Il primo esperimento è partito un anno fa in Texas, ma ora l'intero paese sembra destinato a questa evoluzione tecnologica che sta sollevando un acceso dibattito sulla privacy.
I numeri fanno impressione: secondo Flock Safety, una delle principali aziende produttrici di questi sistemi, oltre 5.000 dipartimenti di polizia negli Stati Uniti hanno già installato LPR (License Plate Reader), telecamere che leggono automaticamente le targhe posizionate su pali o edifici lungo le strade. Questi dispositivi registrano miliardi di letture mensili, creando database sempre più estesi di spostamenti dei cittadini.
Ma l'obiettivo adesso è renderli mobili, montandoli su droni che possono coprire aree molto più ampie e raggiungere zone inaccessibili ai dispositivi fissi.
Non è solo Flock Safety a puntare su questo mercato emergente. Anche giganti come Axon e Motorola Solutions hanno abbracciato con entusiasmo il progetto, attirati dalle prospettive, anche economiche. Un portavoce di Motorola Solutions ha rivelato che l'81% delle forze di polizia statunitensi possiede già o sta pianificando un piano d'azione che si appoggia a questa tipologia di droni di sorveglianza.

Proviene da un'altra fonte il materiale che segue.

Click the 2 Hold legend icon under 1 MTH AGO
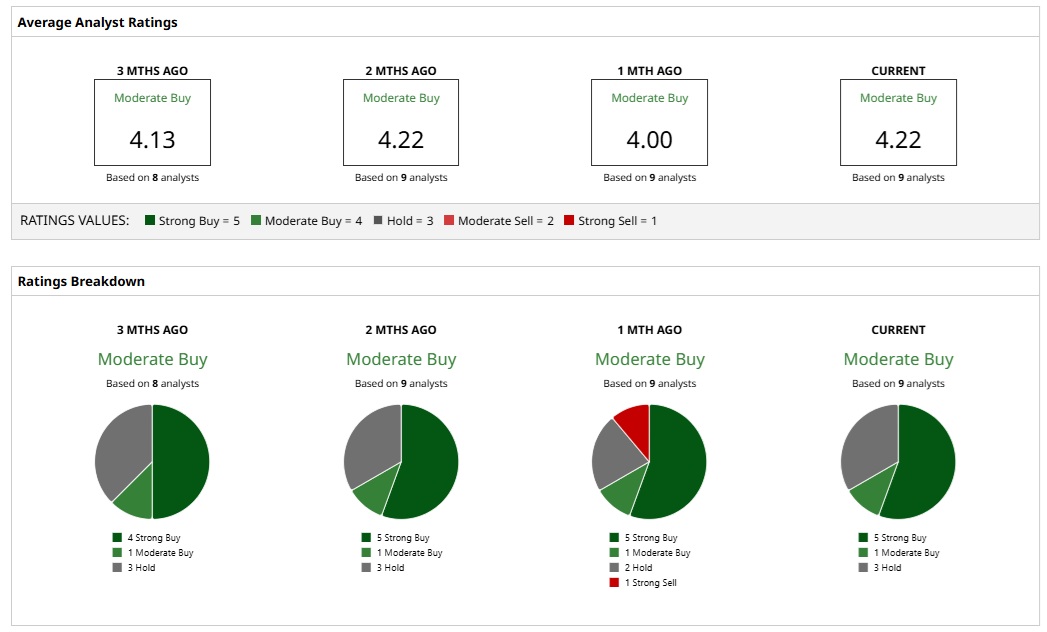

La tecnologia evolve rapidamente: le telecamere montate sui droni sono capaci di leggere migliaia di targhe al minuto, registrando non solo il numero di targa ma anche la velocità del veicolo, la direzione di marcia e persino dettagli sul modello del mezzo. Per chi guida una moto, questo significa che ogni uscita potrebbe essere documentata e archiviata in server governativi, creando un profilo dettagliato degli spostamenti di ciascun motociclista.
L'Electronic Frontier Foundation (EFF), una delle principali organizzazioni no-profit impegnate nella difesa della privacy digitale, ha lanciato l'allarme. «La tecnologia dovrebbe essere al servizio di tutti, non solo dei potenti», sostengono dall'EFF, evidenziando come questa escalation nell'uso dei sistemi di lettura automatica delle targhe stia generando preoccupazioni legittime.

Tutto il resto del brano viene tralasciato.